By bp went up and I hit with meds then it moved up so I doubled it and I’m back to 120/70. I’m glad I’m going off the Zytiga soon. I’m tired.

westof profile image
westof in reply to

Hmm... Hey Carlo,

I started Zytiga and prednisone in March 2019,after starting with Casodex and Lupron on 8/18.

BP did go up, during and after HDR Brachey and IMRT and Zytiga!

However, I've been taking Valsartan HCT 160/25 (for years,mild hypertension) and added Flomax (another diuretic).

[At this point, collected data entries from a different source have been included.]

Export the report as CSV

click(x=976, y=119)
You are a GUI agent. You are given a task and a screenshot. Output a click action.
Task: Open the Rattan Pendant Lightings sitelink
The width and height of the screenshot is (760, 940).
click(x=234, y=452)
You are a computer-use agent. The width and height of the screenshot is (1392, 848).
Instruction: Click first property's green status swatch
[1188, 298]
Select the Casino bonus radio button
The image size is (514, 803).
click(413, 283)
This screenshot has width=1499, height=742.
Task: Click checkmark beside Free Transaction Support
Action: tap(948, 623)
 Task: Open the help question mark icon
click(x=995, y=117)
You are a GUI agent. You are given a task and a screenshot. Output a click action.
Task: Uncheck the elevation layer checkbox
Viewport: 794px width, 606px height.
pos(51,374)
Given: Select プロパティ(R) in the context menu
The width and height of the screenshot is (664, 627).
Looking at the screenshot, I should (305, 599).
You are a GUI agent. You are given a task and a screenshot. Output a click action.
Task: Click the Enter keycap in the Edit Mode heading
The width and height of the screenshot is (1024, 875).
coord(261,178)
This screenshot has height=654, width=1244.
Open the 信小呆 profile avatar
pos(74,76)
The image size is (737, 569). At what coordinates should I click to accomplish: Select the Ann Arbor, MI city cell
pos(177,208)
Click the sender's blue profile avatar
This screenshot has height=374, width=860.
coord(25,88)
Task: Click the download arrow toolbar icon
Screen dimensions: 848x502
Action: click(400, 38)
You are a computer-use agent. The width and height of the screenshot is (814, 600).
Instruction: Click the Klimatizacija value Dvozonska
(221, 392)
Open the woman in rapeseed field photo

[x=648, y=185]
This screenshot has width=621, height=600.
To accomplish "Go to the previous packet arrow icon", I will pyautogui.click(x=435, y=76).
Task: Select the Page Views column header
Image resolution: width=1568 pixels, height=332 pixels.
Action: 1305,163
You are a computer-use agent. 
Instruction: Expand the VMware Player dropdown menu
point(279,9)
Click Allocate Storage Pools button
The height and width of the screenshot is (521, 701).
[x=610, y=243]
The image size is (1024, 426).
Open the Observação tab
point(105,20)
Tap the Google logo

I put the BP cuff on every day and my average results are 110/70.

Best,

AJ

DeanNelson profile image
DeanNelson

It’s not the Zytiga I worry about anymore the

Lupron absolutely smashes my quality ofLife.

westof profile image
westof in reply toDeanNelson

Hmm... Yea, I get it Dean. However, I'm due for my 6th quarterly injection next month and Libido loss and ED are my only SE's.

Best

DeanNelson profile image
DeanNelson in reply towestof

Do you get 6 months or 3 months?

westof profile image
westof in reply toDeanNelson

3 months

Ramp7 profile image
Ramp7 in reply towestof

Going for my first Lupron 3 month shot tomorrow.

westof profile image
westof in reply toDeanNelson

Hey Brother Dean,

Here is a bio of my MO. Perhaps you may be able to glean a nugget of alternative therapy, to help you with your pain.

best,

AJ

thehour.com/entertainment/a...

westof profile image
westof

Hmm... My MSK MO just replied to my email:

HI AJ

In the non-metastatic setting, prostate cancer that is considered high-risk and meeting 2/3 criteria: T3 or T4 primary (yours was T3 by MRI), PSA >40 (yours 25), Gleason 8 or higher (your 9),

Qualify and live longer when treated with zytiga and radiation/leuprolide per Stampede trial.